[What is asked]: Rename "profiling" to "performance" in the records, starting with the line containing "Task: Resume live profiling capture" and continuing through the end of the records, with everything else unchanged. Omit the pictures from the answer.

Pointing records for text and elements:
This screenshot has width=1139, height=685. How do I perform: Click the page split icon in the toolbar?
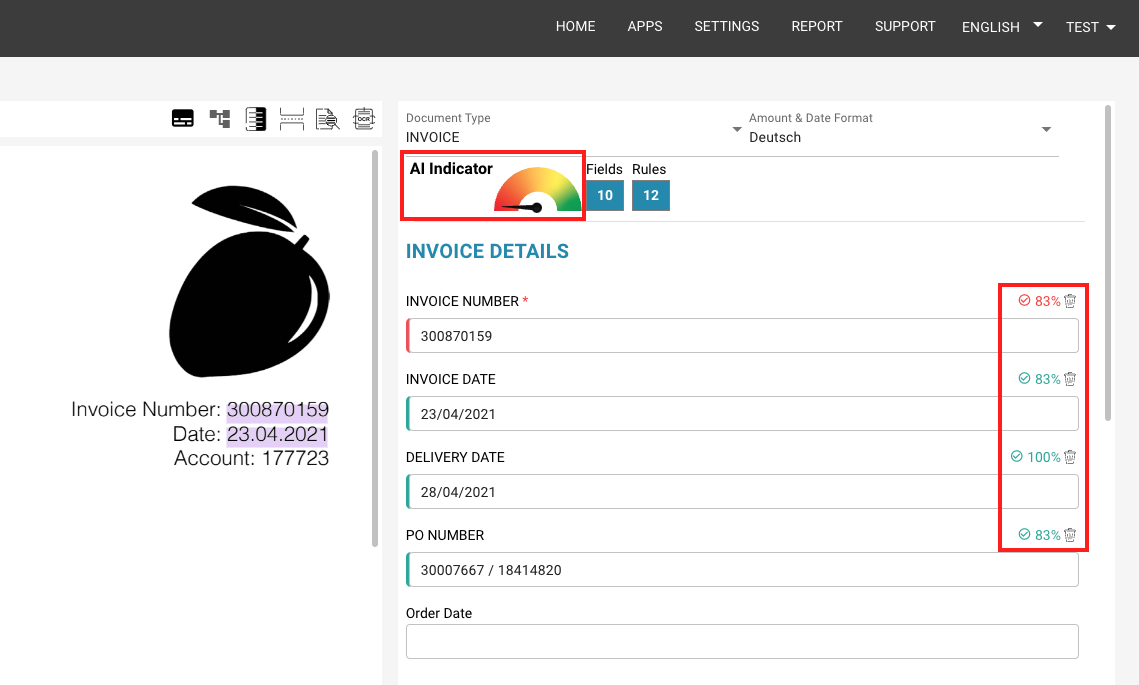click(x=291, y=118)
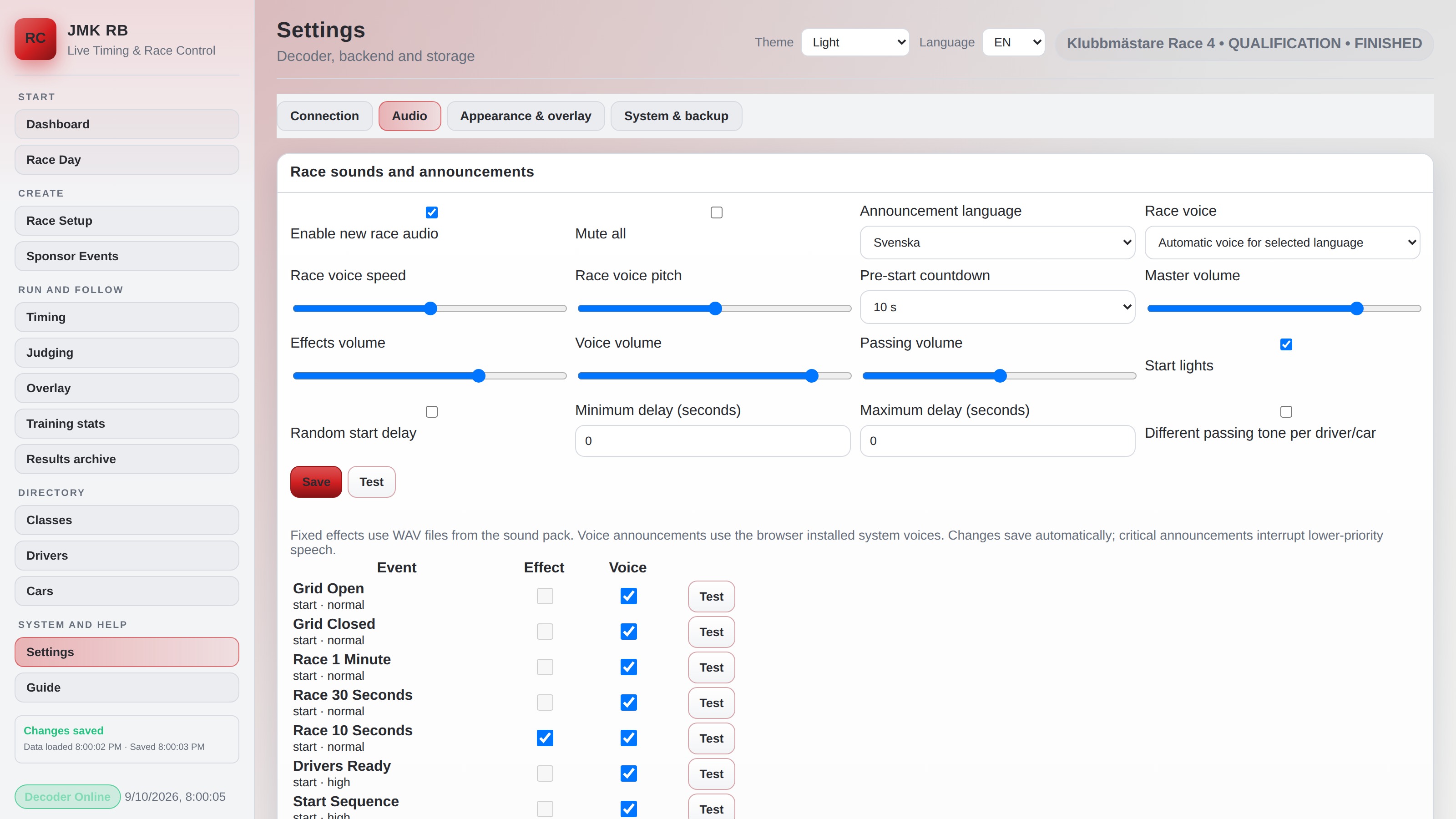Adjust the Master volume slider

[1283, 308]
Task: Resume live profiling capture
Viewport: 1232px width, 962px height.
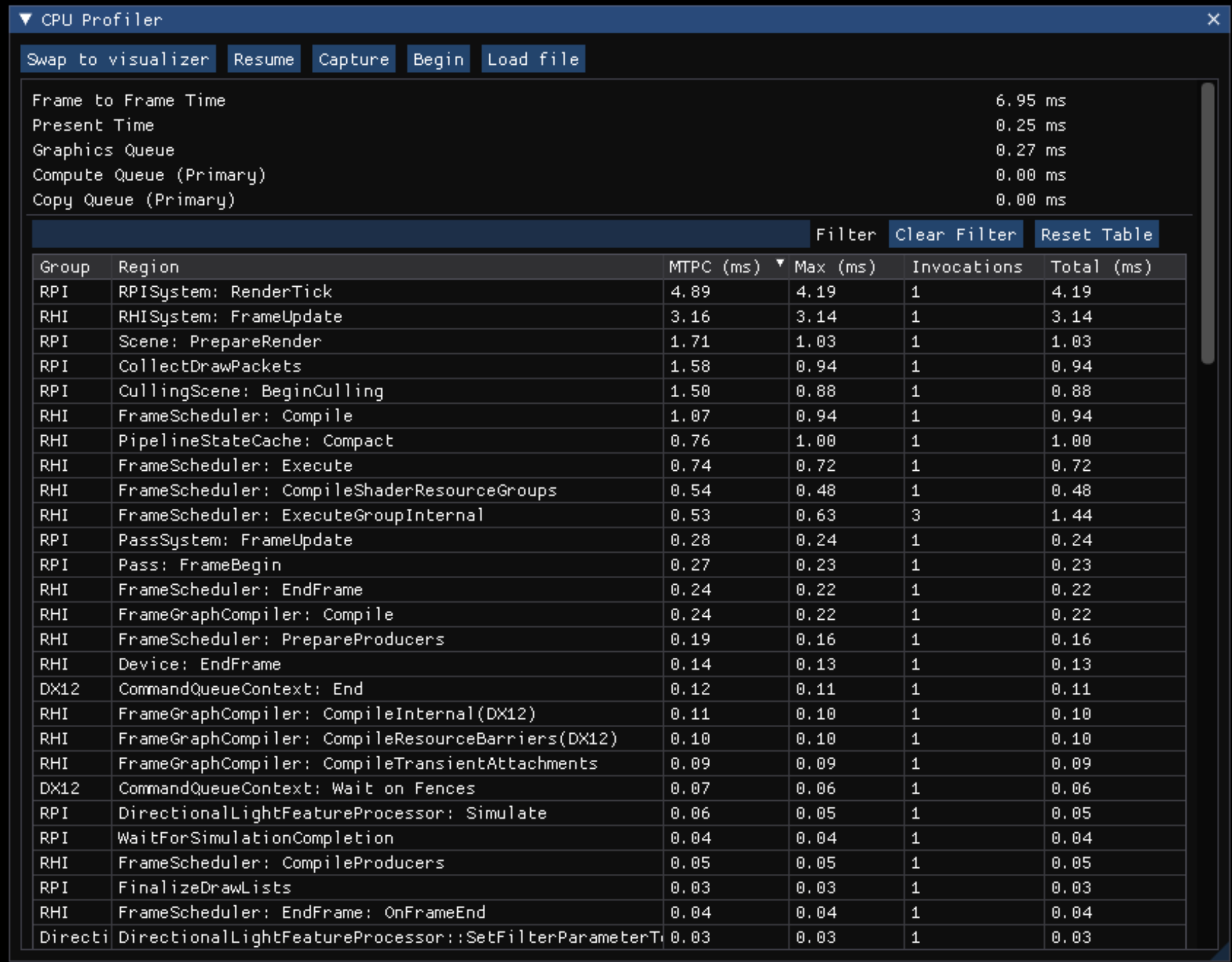Action: (263, 58)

[Result]:
Task: Resume live performance capture
Viewport: 1232px width, 962px height.
Action: (263, 58)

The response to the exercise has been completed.